RECENT SUPPLY CHAIN ISSUES IN TOYOTA
In 2008, it was the largest automobile manufacturer in the world, a title previously held for over 70 years by General Motors Co. There have been endless work stoppage issues which had started to affect the long-term viability of the internal structural management of the company's supply chain such as: Profit-Crushing Domino Effect:
The global supply chain for auto manufacturing relied on critical parts built in factories in Japan. Toyota had implemented Just-in-Time (JIT), and when the earth quake and Tsunami occurred in Japan during 2008, it had incurred massive loss because most of its suppliers of sub-assembly parts had been washed ashore. It not only embraced the strategy of only having the necessary parts available at the assembly line itself, it back sourced its warehouse reserve parts in the same way. It was left needing everything that would arrive at the right time. It had to build new factories from scratch while changing the designs of some of its cars mid-year. Thus, throwing light upon the weakness of basic risk management in JIT because the lack of spare capacity across the supply chain has long term ramifications on rebuilding of the auto industry. Is Lean to be blamed for Toyota’s Recall issues???

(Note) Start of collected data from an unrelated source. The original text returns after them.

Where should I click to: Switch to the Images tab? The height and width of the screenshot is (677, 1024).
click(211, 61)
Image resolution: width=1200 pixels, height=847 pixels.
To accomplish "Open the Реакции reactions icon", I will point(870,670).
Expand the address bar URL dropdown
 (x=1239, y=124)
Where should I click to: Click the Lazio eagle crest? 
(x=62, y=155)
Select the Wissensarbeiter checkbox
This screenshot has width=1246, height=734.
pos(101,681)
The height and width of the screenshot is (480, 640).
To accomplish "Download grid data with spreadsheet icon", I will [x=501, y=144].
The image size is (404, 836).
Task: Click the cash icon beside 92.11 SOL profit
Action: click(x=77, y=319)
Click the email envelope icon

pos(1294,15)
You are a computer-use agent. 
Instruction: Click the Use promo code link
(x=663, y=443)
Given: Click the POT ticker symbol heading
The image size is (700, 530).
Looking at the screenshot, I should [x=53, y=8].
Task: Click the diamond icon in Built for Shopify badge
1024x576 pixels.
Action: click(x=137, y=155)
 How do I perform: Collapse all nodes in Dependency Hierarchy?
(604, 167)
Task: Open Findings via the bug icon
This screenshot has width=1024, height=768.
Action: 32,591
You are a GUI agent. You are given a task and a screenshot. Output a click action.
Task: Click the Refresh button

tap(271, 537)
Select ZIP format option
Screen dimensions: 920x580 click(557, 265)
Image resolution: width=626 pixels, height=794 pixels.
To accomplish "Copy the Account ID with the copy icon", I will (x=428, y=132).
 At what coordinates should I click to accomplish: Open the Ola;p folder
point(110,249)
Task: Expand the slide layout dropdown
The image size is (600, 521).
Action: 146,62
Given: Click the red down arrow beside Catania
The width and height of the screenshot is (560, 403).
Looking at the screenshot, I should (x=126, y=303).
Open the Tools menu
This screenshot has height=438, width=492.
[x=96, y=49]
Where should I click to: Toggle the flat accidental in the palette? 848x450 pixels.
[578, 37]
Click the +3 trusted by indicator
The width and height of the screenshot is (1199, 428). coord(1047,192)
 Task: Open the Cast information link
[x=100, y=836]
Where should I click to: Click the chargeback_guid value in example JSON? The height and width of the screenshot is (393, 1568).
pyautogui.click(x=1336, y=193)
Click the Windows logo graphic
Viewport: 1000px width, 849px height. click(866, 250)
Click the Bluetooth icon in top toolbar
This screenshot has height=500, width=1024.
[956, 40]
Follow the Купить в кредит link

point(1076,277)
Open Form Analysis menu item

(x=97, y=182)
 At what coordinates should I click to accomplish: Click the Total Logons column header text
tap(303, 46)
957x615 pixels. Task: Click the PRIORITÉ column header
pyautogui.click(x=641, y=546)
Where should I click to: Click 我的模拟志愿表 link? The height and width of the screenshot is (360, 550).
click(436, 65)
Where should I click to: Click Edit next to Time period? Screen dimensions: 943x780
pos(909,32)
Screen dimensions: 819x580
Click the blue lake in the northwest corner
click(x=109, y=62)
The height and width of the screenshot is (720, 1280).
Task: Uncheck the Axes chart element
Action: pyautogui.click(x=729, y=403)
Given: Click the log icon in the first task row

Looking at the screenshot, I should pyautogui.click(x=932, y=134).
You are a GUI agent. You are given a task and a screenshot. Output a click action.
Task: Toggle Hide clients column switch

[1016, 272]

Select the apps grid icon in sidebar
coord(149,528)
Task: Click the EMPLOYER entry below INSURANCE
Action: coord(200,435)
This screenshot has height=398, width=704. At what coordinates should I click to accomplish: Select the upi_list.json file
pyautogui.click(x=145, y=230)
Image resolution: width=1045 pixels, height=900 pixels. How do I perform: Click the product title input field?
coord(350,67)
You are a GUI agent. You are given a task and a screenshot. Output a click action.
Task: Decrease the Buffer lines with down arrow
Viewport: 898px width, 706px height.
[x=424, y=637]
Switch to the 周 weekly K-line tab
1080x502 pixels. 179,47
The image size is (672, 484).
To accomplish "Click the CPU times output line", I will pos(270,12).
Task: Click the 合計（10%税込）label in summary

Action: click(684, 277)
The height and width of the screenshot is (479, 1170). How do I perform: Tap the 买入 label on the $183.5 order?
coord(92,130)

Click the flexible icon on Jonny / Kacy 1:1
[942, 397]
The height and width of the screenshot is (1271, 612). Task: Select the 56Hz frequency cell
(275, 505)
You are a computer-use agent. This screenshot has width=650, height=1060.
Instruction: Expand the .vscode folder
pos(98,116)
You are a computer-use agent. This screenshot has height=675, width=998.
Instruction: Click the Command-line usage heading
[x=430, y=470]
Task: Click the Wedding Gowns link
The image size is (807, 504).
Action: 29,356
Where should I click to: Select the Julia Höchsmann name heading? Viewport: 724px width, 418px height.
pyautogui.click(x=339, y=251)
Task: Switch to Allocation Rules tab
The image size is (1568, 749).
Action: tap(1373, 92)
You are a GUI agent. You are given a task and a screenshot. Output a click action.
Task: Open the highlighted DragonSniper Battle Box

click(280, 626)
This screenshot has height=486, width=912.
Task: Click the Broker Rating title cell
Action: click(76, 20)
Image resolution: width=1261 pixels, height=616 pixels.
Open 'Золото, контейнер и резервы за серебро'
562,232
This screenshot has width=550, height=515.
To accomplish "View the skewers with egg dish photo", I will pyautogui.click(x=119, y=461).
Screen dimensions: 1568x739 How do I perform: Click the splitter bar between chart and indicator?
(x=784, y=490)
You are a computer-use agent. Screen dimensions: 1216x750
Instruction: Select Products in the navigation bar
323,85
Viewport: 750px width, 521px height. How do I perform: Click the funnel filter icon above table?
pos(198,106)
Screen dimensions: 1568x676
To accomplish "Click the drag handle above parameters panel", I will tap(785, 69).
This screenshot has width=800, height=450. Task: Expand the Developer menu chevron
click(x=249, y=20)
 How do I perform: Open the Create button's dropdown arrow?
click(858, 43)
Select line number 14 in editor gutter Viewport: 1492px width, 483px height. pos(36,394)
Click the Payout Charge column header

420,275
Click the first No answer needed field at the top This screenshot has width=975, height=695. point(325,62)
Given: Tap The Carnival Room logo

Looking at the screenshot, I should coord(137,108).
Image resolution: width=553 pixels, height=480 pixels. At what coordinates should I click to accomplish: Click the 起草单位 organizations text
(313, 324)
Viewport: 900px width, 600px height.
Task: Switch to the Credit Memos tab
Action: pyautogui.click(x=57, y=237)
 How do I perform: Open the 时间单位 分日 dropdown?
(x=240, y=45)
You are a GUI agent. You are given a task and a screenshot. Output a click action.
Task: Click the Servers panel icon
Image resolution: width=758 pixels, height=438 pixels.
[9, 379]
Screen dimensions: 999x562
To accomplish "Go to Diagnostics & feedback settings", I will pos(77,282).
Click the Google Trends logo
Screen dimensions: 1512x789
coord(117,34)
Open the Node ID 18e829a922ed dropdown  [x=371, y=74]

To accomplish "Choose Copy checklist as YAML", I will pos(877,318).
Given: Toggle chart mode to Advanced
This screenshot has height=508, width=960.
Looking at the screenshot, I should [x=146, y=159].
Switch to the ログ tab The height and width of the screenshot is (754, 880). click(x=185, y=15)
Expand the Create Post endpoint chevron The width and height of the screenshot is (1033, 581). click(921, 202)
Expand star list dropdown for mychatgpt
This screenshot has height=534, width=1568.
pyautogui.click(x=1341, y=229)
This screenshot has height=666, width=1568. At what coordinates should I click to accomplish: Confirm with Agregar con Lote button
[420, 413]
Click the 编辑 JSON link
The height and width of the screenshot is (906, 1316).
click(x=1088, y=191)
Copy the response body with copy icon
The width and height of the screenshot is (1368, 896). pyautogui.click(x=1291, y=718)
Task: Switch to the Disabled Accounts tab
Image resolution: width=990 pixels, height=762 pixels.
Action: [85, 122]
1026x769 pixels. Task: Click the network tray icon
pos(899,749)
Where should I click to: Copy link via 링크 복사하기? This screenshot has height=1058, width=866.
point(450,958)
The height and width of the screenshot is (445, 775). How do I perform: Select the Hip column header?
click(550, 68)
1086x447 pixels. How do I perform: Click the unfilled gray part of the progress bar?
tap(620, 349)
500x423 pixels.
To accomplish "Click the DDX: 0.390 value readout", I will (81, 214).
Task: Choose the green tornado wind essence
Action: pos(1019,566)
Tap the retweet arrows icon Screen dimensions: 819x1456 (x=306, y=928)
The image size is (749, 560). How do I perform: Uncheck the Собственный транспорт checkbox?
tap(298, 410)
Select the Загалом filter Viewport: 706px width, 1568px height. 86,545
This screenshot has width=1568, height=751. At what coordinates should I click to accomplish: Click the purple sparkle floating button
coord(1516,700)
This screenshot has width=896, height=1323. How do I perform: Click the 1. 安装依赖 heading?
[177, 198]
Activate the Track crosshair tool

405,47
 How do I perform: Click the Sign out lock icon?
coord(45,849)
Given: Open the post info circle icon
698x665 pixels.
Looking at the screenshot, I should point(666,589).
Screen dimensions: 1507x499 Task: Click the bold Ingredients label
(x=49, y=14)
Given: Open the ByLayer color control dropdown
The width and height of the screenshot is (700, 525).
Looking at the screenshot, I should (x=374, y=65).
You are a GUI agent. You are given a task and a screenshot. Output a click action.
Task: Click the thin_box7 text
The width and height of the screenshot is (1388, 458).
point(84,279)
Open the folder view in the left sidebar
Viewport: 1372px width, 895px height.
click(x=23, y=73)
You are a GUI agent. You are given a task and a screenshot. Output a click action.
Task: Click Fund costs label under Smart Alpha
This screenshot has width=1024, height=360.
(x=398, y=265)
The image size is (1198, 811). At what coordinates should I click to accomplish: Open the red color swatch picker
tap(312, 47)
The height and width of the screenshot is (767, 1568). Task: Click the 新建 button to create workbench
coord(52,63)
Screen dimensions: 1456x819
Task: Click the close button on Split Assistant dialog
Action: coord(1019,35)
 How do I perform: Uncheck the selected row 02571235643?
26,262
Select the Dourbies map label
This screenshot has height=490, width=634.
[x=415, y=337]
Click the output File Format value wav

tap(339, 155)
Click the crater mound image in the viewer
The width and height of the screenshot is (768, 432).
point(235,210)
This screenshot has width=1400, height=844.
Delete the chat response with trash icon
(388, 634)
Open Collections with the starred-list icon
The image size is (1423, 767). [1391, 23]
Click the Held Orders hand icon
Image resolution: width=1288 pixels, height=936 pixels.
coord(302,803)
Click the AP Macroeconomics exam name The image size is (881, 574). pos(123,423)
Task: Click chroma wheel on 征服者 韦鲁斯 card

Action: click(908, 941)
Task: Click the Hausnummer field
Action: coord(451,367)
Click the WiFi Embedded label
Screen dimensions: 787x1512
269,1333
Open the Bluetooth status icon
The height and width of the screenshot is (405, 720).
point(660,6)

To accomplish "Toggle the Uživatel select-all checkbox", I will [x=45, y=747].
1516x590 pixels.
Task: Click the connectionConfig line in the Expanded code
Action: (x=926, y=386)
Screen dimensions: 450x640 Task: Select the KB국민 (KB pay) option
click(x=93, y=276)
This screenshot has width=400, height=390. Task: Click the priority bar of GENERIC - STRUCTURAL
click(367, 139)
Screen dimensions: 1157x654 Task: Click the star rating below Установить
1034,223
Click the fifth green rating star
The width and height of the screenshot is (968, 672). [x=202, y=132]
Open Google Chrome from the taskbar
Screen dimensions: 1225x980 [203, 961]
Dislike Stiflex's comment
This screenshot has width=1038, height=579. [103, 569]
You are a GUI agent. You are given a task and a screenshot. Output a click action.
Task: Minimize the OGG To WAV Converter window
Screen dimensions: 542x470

In 2010, Toyota had been facing enormous challenges over its problems with rapid vehicle acceleration and the related billion dollar recall and public relations disaster stemming from the deaths of perhaps 40 people. This in turn had made some people to point the finger at Lean – the popular name for the legendary Toyota Production System – as an important factor in the quality problems. This was not the first time issues related to quality had come up, in 2004 also there had been problems related to quality in Toyota, but were less publicized as they had not caused any deaths associated to acceleration problems. It was found that Toyota had been growing at a fast pace and...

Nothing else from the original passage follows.